Why did Trump tell the nation - twice - that imaginary paid protesters haven't yet been paid? Because he saw a joke on Fox News that he didn't understand.
Image: President Trump meets GOP senators at the White House
epa06417072 US President Donald J. Trump speaks during a meeting in the Roosevelt Room of the White House, Washington, DC, USA, 04 January 2018. President...

If there's one thing that pretty much every political observer can agree on with this presidency, regardless of party or ideology, it's Donald Trump occasionally says odd things. Yesterday, however, he offered an especially odd head-scratcher.

On Twitter yesterday morning, pointing to nothing in particular, the president wrote, "The paid D.C. protesters are now ready to REALLY protest because they haven't gotten their checks -- in other words, they weren't paid!"

The obvious oddity was that there were no paid protesters, but his larger point was even tougher to understand.
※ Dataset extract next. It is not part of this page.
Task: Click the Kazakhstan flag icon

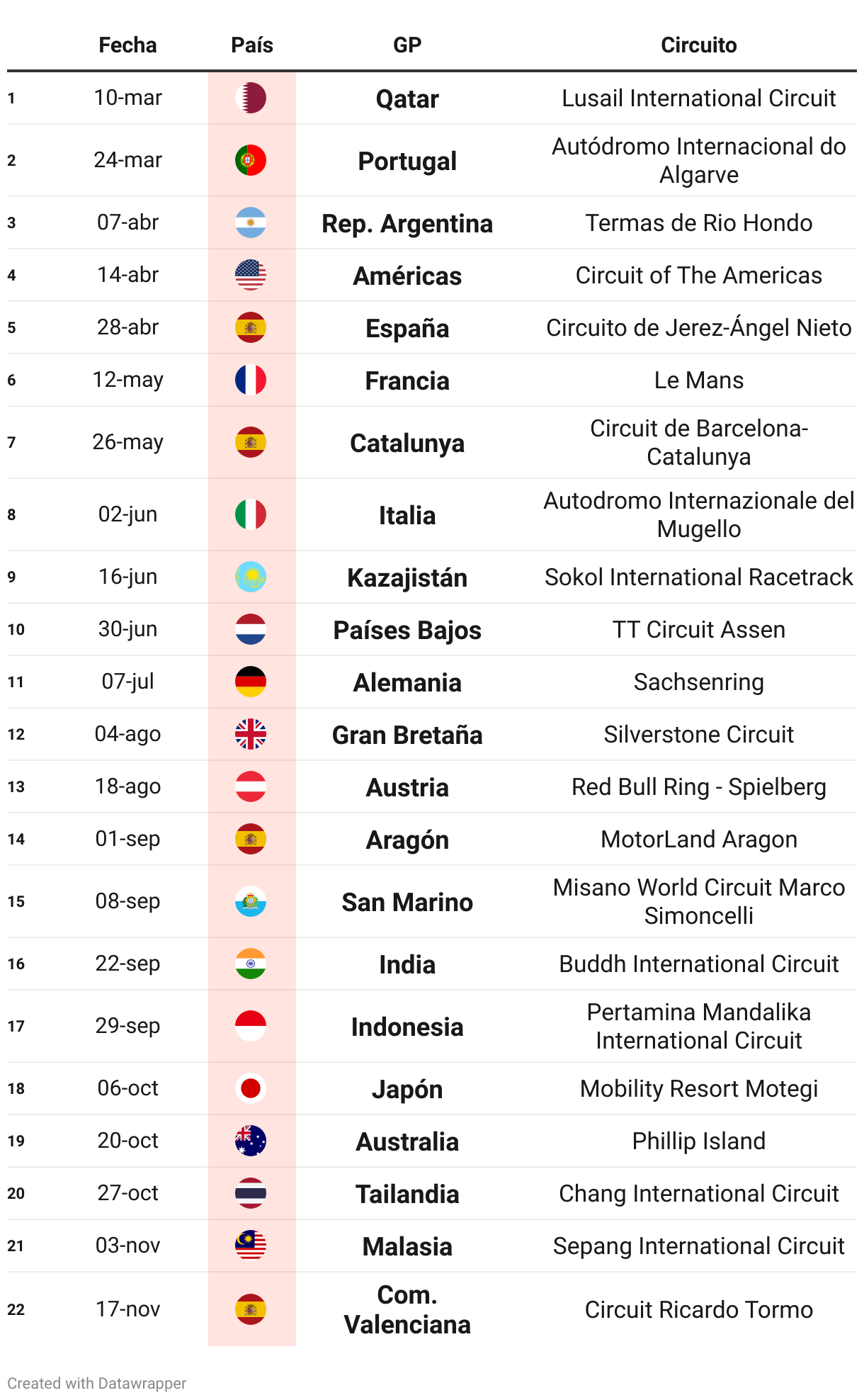Action: pos(251,577)
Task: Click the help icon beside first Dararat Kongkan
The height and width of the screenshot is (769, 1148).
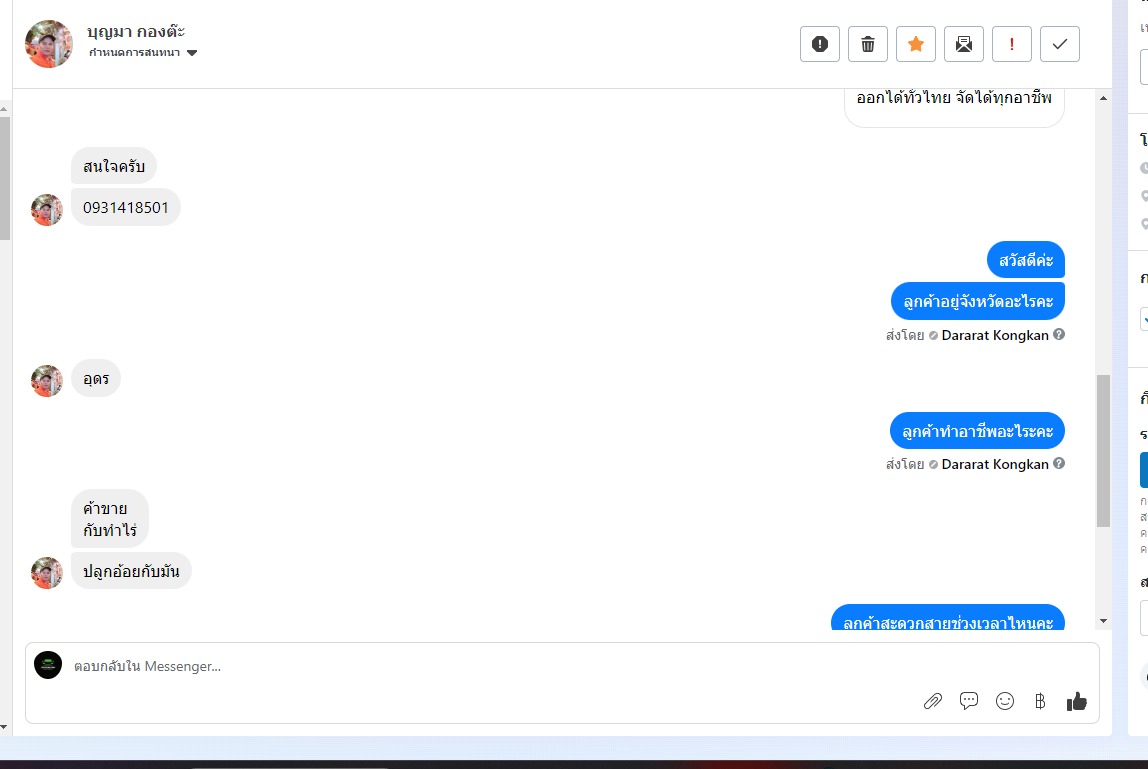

People who don't exist haven't been paid? What was Trump talking about?

It seemed possible that the president, who struggles to write well, simply wasn't expressing himself clearly, but a few hours later, during a brief Q&A with reporters, Trump said largely the same thing.

Q: Do you think the Democrats, on the other hand, will be energized because they saw the defeat of someone that they wanted (inaudible)?TRUMP: Yeah, probably. I mean, there could be. But, you know, a lot of those were paid protestors. You saw that. They were all unhappy because they haven't been paid yet. I've been calling it. They were paid protestors. That was professional. That was orchestrated, when you look in the halls of Congress, and you see screaming like that.... These are paid protestors.

Again, Trump was talking about people who, in reality, don't exist. There were no "paid protesters." There were organizers who helped rally activists, but the people "screaming like that" did so because they were expressing their genuine beliefs.

And yet, the president seemed quite sincere about the idea that these activists "haven't been paid yet," as if Trump -- who has a fair amount of experience hiring supporters and then failing to pay his bills -- had some kind of first-hand knowledge about the details of financial arrangements that exist only in his imagination.

Eventually, however, we came to learn why Trump was so confused. The Washington Post explained:

Trump sent his tweet out into the world at 8:32 a.m.... As some have noticed, this was just half an hour after his favorite morning show featured a discussion about the apocryphal paid protesters.The writer Asra Nomani was invited onto "Fox & Friends" to talk about various liberal organizations she says helped organize some of the Kavanaugh protests. (Though she didn't mention it, conservative groups do this as well; see the Obamacare protests a few years ago.)"It's not the individual protesters who are getting the money," Nomani explained. But she also said: "People have sent me lots of messages that they're waiting for their check."

In context, as Nomani later explained, she was being sarcastic about the activists waiting for their check. Her point was that progressive organizations played a role hiring organizers, but rank-and-file activists showed up because they wanted to, not because they were paid to.

The humor was apparently lost on Trump, who heard "they're waiting for their check," took it seriously, and scrambled to tell the public how right he was.

In other words, the president convinced himself that his silly conspiracy theory was true because of an obvious joke he didn't understand.